Another group of 30 to 35 CNCV members, which feels that McCarthy's campaign chances are dim, is planning a long-range community organizing effort in selected lower-income areas of Cambridge. One member of the community organizing group expressed its rationale: "The war reveals the massive lack of power in the hands of the people in this country."
They will eschew what they call "the bankrupt New Left technique of single issue organizing" in favor of linking the war to a variety of local problems--welfare, inflation and particularly Cambridge's shortage of low-income housing. They hope local residents will then organize to solve these problems and, at the same time, express their opposition to the war. The details of this organization are still vague, but members of the group have suggested putting pressure on the Cambridge City Council to pass a rent control ordinance, and beginning a weekly newspaper to compete with the Cambridge Chronicle and the Boston Record American. They will also encourage draft resistance."
A third and smaller group of middle-aged women (several of whom have sons of draft age) hopes to begin a program of "draft education" aimed at high school students in the City. Members of the draft education group say they will not advocate resistance, but will merely provide information on alternatives to the draft, including conscientious objection.

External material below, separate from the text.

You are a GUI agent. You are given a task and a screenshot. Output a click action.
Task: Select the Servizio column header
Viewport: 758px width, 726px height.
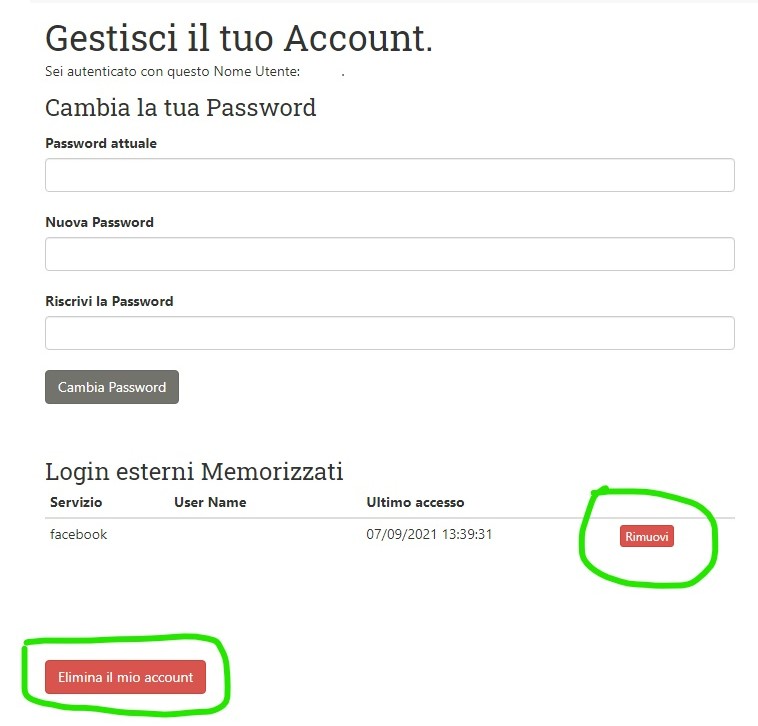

CNCV's new activities clearly represent a break with the group's past method. Since its inception last spring, CNCV has had only one major activity at a time. First, it petitioned Rep. Thomas P. O'Neill Jr. (D.-Mass.) to come to Cambridge for hearings on the war; next, it held the Cambridge Peace Fair; and then it waged the long referendum battle. Now, CNCV is moving in several directions at once--an approach which creates both possibilities and potential problems.
Some members of CNCV feel the new approach will create a coalition that represents various shades of anti-war sentiment. Multiple approaches to anti-war work could bring both SDS members and middle-aged matrons into one organization with a capacity for large-scale action.
Other observers take a more dismal view. They feel that CNCV's one-project at a time approach has helped hold the organization together. As McCarthy supporters and more radical community organizers go separate ways within the organization, conflicts of interest and/or allocation of resources might arise. These conflicts might ultimately split CNCV into quarreling factions reminiscent of last summer's National Conference of New Politics.
"Cambridge's "referendum on the war" has come and gone. The organization which fostered it remains, but the coming months may provide a severe test of its staying power.